WHAT THE TASK REQUIRES: Scale the records starting at the line that contains "This screenshot has width=1280, height=401." and ending at the end of the records, giving those lines again with the requests included. Multiply every coordinate in the answers by 0.45 and round it to a whole number, with halves rounding up, and leave all other numbers as they are.

/---

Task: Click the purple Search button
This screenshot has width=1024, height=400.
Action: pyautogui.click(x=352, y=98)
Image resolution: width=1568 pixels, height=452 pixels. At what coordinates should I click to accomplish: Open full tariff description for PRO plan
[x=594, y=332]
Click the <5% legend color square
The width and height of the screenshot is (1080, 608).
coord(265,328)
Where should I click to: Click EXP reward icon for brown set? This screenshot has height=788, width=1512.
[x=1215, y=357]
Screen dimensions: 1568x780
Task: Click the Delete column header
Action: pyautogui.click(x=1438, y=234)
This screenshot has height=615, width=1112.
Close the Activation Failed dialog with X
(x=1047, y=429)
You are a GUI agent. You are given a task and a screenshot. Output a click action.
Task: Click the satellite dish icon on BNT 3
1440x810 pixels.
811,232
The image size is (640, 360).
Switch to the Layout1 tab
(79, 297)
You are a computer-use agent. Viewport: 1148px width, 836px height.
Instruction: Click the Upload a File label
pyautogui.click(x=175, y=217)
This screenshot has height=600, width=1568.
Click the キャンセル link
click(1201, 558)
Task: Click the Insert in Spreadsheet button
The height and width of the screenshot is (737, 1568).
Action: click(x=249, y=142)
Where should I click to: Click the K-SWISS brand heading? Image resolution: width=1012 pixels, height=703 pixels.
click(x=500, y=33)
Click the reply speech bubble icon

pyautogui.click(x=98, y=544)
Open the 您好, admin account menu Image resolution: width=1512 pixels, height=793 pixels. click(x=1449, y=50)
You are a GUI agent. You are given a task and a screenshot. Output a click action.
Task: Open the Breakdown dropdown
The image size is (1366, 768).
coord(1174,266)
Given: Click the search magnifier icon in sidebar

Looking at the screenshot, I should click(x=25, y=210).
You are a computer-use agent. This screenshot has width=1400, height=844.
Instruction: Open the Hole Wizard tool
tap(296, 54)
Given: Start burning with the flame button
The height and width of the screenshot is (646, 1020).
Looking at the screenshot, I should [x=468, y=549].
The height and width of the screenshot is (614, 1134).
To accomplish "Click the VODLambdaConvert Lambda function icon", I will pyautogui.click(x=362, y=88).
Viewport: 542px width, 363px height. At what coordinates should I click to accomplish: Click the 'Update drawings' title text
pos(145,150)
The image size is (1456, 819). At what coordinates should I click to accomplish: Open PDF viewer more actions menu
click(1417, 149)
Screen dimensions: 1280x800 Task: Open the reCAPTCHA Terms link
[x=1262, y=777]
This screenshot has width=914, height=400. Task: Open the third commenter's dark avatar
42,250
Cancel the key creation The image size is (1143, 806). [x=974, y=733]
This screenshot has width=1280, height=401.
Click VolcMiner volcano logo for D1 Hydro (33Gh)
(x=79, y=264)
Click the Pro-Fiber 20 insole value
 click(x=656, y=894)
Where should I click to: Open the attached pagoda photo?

\---

RESPONSE TO THIS TASK:
This screenshot has width=1280, height=401.
Click VolcMiner volcano logo for D1 Hydro (33Gh)
(x=36, y=119)
Click the Pro-Fiber 20 insole value
 click(x=295, y=402)
Where should I click to: Open the attached pagoda photo?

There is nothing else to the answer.